Numerous books have been written on the history of the crisis since its resolution. Almost all of them are focused on the decision-making process in Kennedy’s White House. What is often lost in that analysis is the understanding that Kennedy and Khrushchev had limited control over the actions of their military and more than once lost control over the situation on the ground, on the seas and in the sky. On a number of occasions, the key decision on whether to start a shooting war that could eventually lead to the nuclear exchange lay not with them, but with their commanders in the theatre. It is not for nothing that a former US secretary of state, Dean Acheson, suggested that John Kennedy avoided war by “plain dumb luck”.

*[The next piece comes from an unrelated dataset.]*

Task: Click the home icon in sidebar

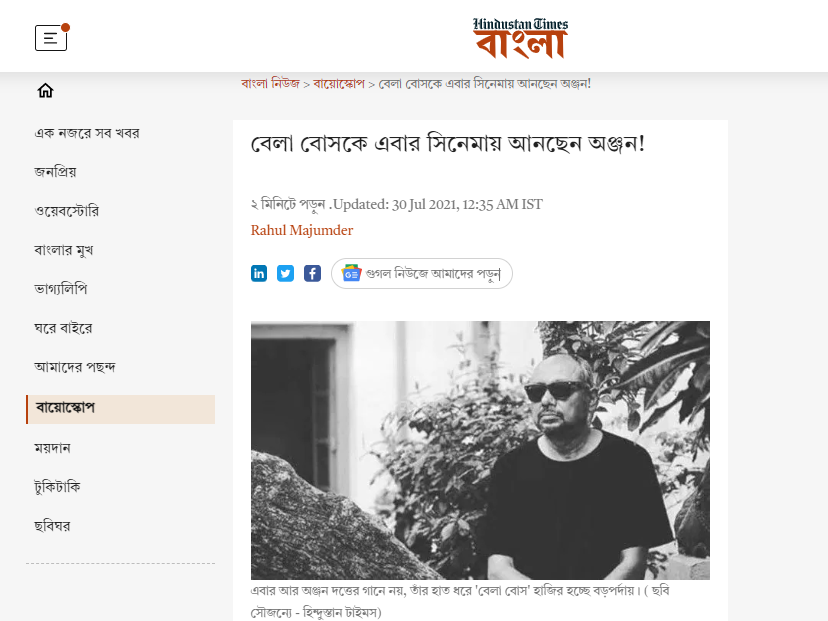Action: 45,91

Few events in the history of the Cuban Missile Crisis demonstrate the degree of the danger caused by the actions of the individual commanders, and the importance of the “dumb luck,” in the avoidance of the nuclear war than the drama which played out in the late hours of October 27 and early morning of October 28 1962 when, in the Sargasso Sea, four Soviet nuclear-armed submarines approached the US quarantine line.
The world really was saved from nuclear war by dumb luck
On that night, American submarine-hunting ships attacked the Soviet Foxtrot class nuclear-armed submarine B-59 with practice charges, forcing it to the surface.
Once the submarine broke the surface, it was completely surrounded by American ships. As the sub’s captain Valentin Savitsky engaged the submarine’s diesel engines to recharge its batteries, he negotiated with the Americans by means of searchlight signals. Then an American airplane appeared over the B-59, dropping flares to activate its cameras. Assuming that he was under attack, Savitsky rushed down from the bridge into the submarine, giving the order to prepare the sub’s nuclear torpedo for firing. The torpedo, bearing a 10-kiloton nuclear warhead, might well have wiped out the entire US Navy force surrounding the Soviet Foxtrot. More importantly, it would have left John Kennedy in Washington with few options but to respond in kind to a nuclear attack.
The world really was saved from nuclear war by “dumb luck” – a searchlight employed by a Soviet signals officer got stuck in the submarine’s hatch. That gave enough time to another senior officer, Captain Vasily Arkhipov, who remained on the bridge, to see the Americans signalling apologies for the accident. It was not an attack after all. Arkhipov called off Savitsky’s order. In less than two days, alarmed by the news that his missile defences in Cuba had fired without orders from Moscow and shot down an American U-2 airplane, killing its pilot, Nikita Khrushchev agreed to withdraw Soviet missiles from the island. The Soviet subs returned to their base.